As a leading innovation-driven pharmaceutical company in China, Hansoh Pharma drives development with innovation, strives to create excellence in pharmaceuticals and enhance innovation in China in a focused, dedicated and professional manner, insists on a patient-centered approach, stays focused on unmet medical needs in clinical practice, and pursues to improve human health and well-being by virtue of an advanced innovative R&D system.


About Ameile (Almonertinib Mesilate Tablets)

Ameile (Almonertinib Mesilate Tablets) is China's first original third-generation EGFR-TKI innovative drug independently developed by Hansoh Pharma, and also the world's first third-generation EGFR-TKI with a median progression-free survival (mPFS) exceeding one year (second-line use).
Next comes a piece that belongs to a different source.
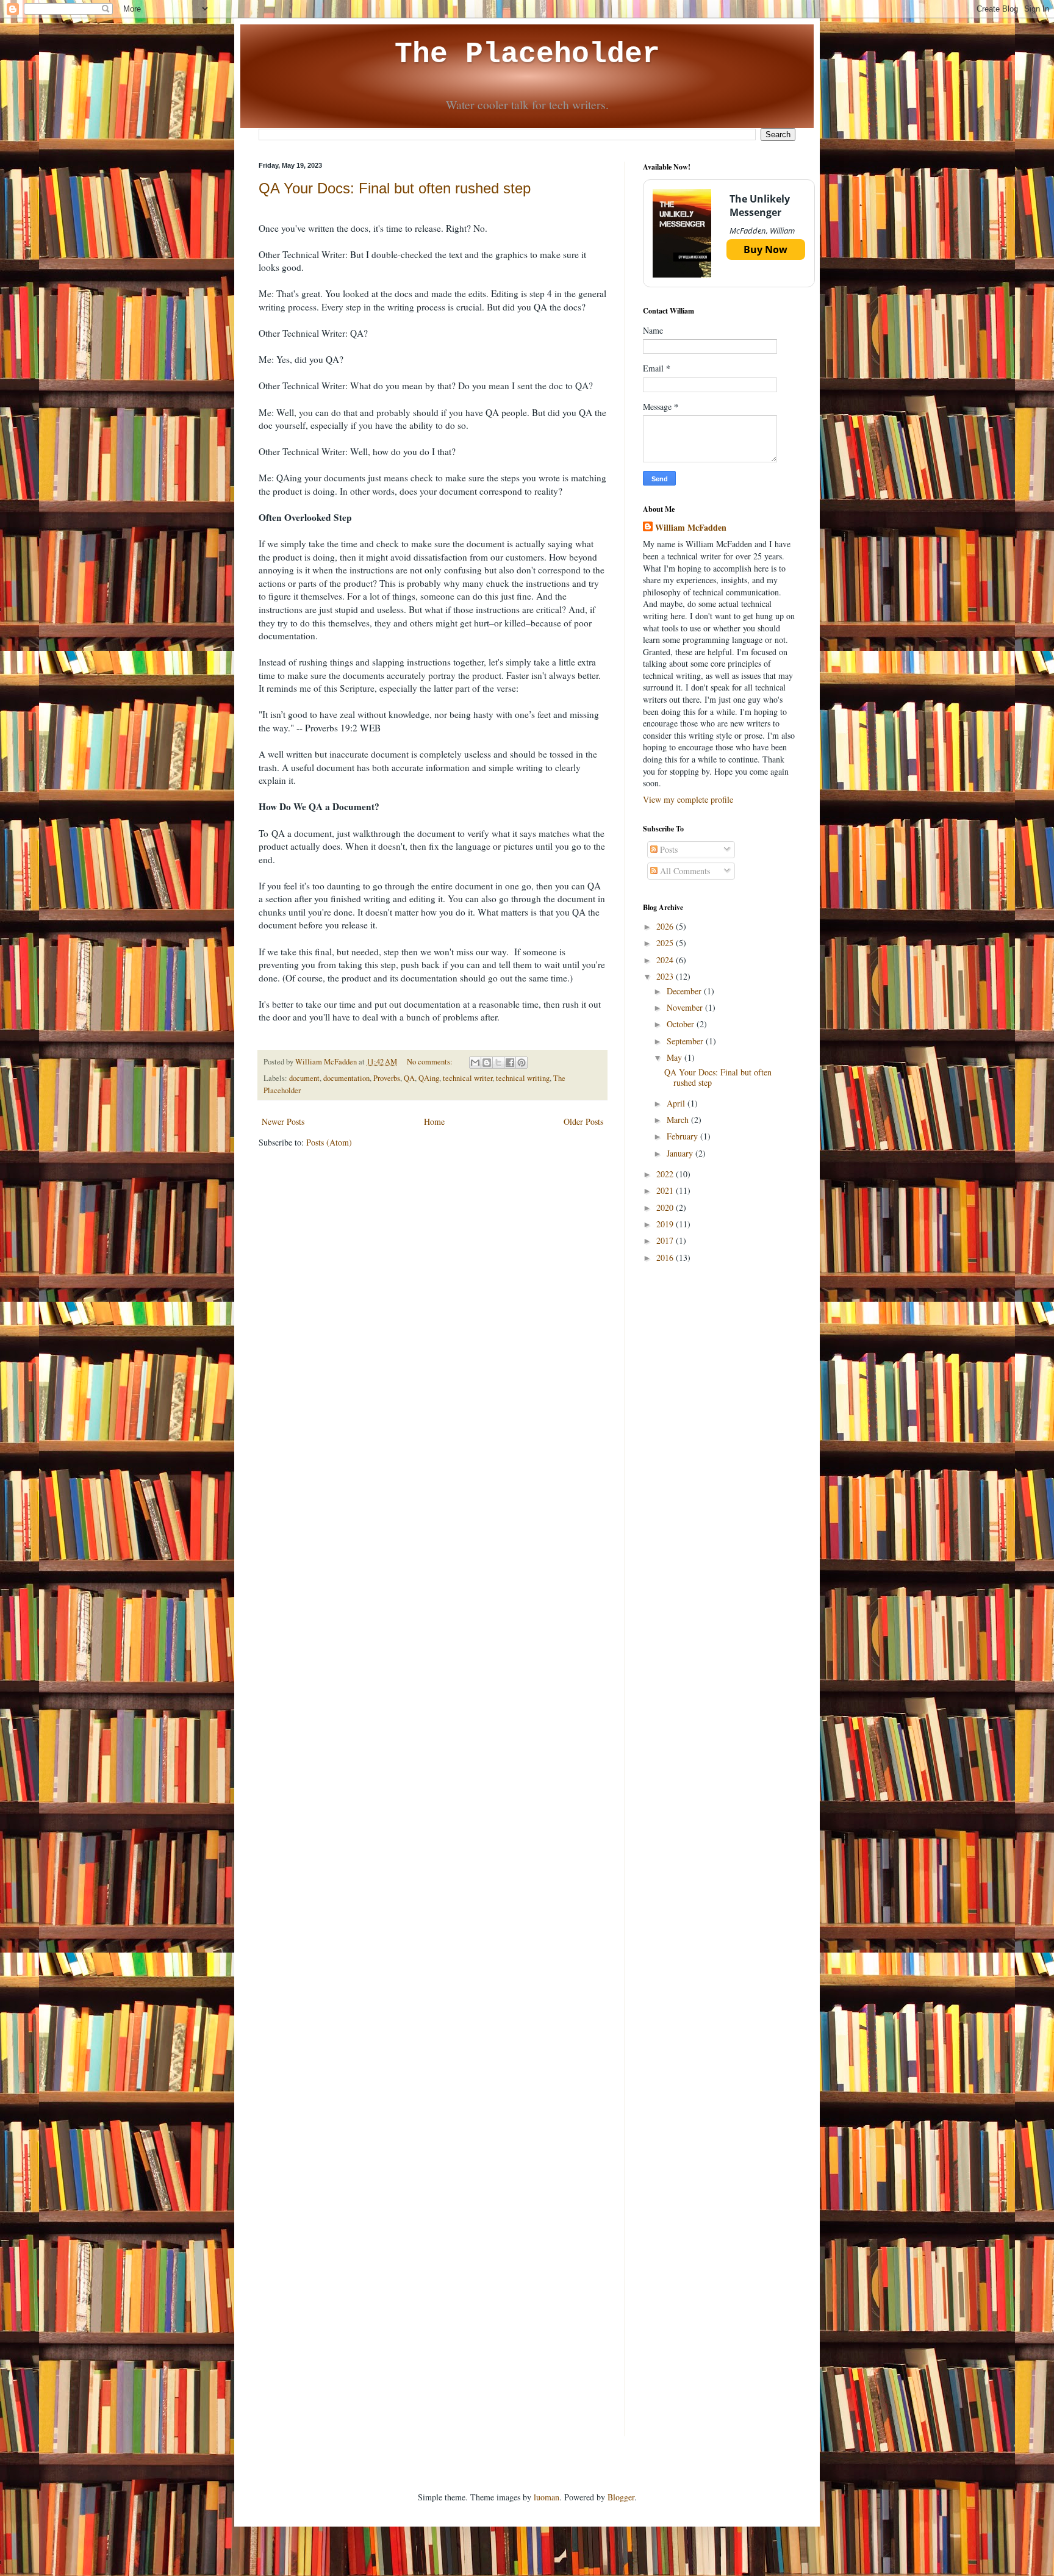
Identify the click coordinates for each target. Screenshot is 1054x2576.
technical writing (523, 1078)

Ameile was included in the National Reimbursement Drug List in December 2020, and became reimbursable in March 2021. With its huge clinical demand and excellent clinical value, Ameile was successfully selected into the Reference List of Medical Institutions Providing Some Negotiated Drugs Newly Included in National Reimbursement Drug List 2020 (First Batch), which will greatly improve the accessibility of domestic innovative drugs.

 

About the 2021 ASCO Annual Meeting

The American Society of Clinical Oncology (ASCO) is the world's leading academic organization for oncology. As one of the world's largest clinical oncology meetings with the highest academic level, the 2021 ASCO Annual Meeting brings together many world-class oncologists to discuss the latest research results in clinical oncology and tumor treatment technologies.